> _Task directions_:
If a line in the records below holds the string "will", count it; give only the total.

[Dataset entries]
::::

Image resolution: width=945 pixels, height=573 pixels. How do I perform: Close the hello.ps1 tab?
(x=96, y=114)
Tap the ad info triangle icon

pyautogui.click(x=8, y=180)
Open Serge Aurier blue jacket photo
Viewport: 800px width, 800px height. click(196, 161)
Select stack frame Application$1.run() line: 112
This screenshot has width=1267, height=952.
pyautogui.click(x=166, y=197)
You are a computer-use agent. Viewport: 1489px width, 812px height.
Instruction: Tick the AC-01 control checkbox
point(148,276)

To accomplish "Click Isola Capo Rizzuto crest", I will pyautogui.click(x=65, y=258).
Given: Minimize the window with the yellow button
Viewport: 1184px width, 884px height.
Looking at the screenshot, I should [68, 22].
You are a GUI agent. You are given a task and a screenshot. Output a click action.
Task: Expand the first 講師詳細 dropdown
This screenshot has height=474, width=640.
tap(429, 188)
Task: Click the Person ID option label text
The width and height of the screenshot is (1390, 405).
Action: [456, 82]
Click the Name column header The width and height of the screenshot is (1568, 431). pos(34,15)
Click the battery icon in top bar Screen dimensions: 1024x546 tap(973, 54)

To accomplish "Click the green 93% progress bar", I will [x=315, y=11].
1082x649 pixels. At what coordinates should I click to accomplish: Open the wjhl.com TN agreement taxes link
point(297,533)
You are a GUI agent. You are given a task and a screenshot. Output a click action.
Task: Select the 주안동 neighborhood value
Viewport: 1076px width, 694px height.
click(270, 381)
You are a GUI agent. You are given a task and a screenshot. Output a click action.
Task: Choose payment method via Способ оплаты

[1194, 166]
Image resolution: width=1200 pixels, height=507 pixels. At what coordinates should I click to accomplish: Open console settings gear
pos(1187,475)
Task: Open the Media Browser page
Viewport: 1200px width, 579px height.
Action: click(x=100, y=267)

::::

> _Task response_:
2